So today my and my boyfriend celebrate 16 months together. I know it's an odd number, but we try to make the effort once a month, so why not on the day that we started our relationship?
Today I was planning on taking him to this restaurant with some really cool food. Nothing I would really go to for myself, but I thought he would really like it. But after having a small fight since last night, progressing onto today and he still hasn't called me (and it has been 2 hours or more since we left eachother) I think our date won't happen. I have given a deadline in my head when I will resort to taking my dearest friend Nancy with me instead, as it's already paid and it would just ba a waste.
Isn't relationships kind of funny?
They make you feel all this things, happiness, gratitude, love...

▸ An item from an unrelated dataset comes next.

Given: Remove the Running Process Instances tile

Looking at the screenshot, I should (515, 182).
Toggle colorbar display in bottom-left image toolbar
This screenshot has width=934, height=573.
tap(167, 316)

But they also make you feel shit.
As a quite strong, independant woman, I now feel weak and all I want to do is call my boyfriend and continue to be angry, with added on top because he clearly doesn't bother too much about our date today. But I will think like if I would be single today. If a date pulls out, you make new plans and don't feel bad about it. Instead of spending all angry energy trying to print into my boyfriends head why I am dissappointed.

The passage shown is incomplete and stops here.